The --ow 200 weight provides strong facial fidelity while leaving enough flexibility for the new scene. Start at 100 and increase if the face drifts too much. Go above 400 only if you're using high --stylize values.

Cross-Tool Character Transfer

Your Midjourney character reference also works in other tools:

In Nano Banana Pro: Upload the headshot and prompt: "Generate a new image of this exact person [uploaded reference] sitting in a bright modern kitchen, morning sunlight from the left, medium shot, photorealistic."

In FLUX (via ComfyUI or API): Use IP-Adapter with the headshot as the identity reference. Set IP-Adapter weight to 0.7-0.85 for natural results.

For video generation (covered in Module 4): The composed keyframes you create in Step 4 already contain your character — the video model animates from that image rather than generating a new character from text.


Step 3: Build Environment Reference Libraries

Environments establish the visual world of your project. Like character references, they ensure consistency across shots that share a location.

Environment Reference Checklist

For each location in your script, create:

Reference Type Purpose Example
Wide establishing shot Sets the overall space, scale, and atmosphere Full kitchen view, morning light
Detail textures Surface materials, patterns, finishes Marble countertop close-up, wood grain
Lighting reference Direction, color temperature, shadow quality Window light study, golden hour reference
Color palette 5-7 hex codes defining the location's palette Extracted from the establishing shot
Prop details Specific objects that appear in shots The specific coffee mug, the pour-over device

Example: Creating a Kitchen Environment

Establishing shot:

Nano Banana Pro prompt:
A bright modern Scandinavian kitchen, white oak cabinets, white marble
countertops with subtle grey veining, large window on the left wall letting
in soft morning sunlight, monstera plant on the counter, minimal styling,
single ceramic pour-over coffee setup, warm wood flooring, the feeling of
a calm morning, interior photography by dwell magazine, shot on Fujifilm
GFX 50S with 32mm f/4 lens

Why Nano Banana Pro for environments:

  • Native 4K resolution captures fine detail (marble veining, wood grain)
  • Reasoning-guided synthesis produces more physically accurate lighting
  • Multi-turn editing means you can adjust specific elements ("move the plant to the right," "make the light warmer")

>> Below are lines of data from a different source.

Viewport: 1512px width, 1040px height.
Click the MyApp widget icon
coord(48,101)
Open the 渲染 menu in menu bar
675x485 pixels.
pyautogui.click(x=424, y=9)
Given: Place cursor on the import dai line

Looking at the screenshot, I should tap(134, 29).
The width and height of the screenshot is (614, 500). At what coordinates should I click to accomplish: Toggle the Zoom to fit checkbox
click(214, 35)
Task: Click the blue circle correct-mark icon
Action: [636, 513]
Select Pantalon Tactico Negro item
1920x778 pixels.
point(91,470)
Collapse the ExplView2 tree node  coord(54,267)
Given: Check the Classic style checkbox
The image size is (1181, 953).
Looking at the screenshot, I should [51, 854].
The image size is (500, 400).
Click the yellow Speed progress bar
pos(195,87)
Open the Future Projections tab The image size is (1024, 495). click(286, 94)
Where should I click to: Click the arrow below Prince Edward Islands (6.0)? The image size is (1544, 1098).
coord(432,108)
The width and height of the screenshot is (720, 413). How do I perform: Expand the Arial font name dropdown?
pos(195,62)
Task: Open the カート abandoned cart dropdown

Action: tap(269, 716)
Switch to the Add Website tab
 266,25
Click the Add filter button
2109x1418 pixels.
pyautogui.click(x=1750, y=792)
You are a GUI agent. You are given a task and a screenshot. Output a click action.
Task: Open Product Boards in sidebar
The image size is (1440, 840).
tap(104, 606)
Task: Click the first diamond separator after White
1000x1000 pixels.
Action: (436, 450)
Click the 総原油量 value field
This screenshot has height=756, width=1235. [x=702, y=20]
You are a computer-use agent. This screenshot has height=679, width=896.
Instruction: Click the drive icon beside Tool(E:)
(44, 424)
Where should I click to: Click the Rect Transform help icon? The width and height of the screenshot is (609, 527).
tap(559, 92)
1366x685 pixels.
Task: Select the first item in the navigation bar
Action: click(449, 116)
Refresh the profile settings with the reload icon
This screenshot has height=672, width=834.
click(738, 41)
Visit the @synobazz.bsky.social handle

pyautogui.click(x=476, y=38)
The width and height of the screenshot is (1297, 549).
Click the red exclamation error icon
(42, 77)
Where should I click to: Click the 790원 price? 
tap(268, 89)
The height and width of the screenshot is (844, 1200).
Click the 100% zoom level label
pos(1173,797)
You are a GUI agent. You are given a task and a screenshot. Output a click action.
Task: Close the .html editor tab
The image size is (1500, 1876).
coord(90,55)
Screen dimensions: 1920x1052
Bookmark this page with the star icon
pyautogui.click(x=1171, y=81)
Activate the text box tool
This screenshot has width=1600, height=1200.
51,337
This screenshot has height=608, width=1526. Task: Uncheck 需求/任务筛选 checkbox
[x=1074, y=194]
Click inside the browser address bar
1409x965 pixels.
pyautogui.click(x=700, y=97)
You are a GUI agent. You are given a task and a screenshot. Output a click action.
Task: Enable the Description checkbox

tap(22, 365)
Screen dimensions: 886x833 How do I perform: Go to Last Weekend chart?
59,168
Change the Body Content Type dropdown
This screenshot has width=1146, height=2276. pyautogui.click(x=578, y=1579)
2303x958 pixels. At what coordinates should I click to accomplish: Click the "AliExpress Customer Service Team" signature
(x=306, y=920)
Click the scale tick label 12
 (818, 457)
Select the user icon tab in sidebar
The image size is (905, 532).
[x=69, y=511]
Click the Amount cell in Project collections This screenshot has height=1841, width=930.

Extracting a color palette:

Take your establishing shot and feed it to Claude or ChatGPT:

Analyze this image and extract the 6 dominant colors as hex codes.
For each color, name it and note where it appears in the image.

The output might look like:

#F5F0EB — Warm White (walls, ceiling)
#C4A882 — Oak Honey (cabinets, flooring)
#8B8680 — Warm Grey (marble veining, shadows)
#2D4A3E — Deep Forest (monstera leaves)
#E8D5C4 — Cream (linen textiles, ceramic)
#F9E4B7 — Morning Gold (sunlight patches)

Save these hex codes. Include them in your prompts for other shots in this location to maintain color consistency: "...using a warm palette of cream (#E8D5C4), oak honey (#C4A882), and morning gold (#F9E4B7)."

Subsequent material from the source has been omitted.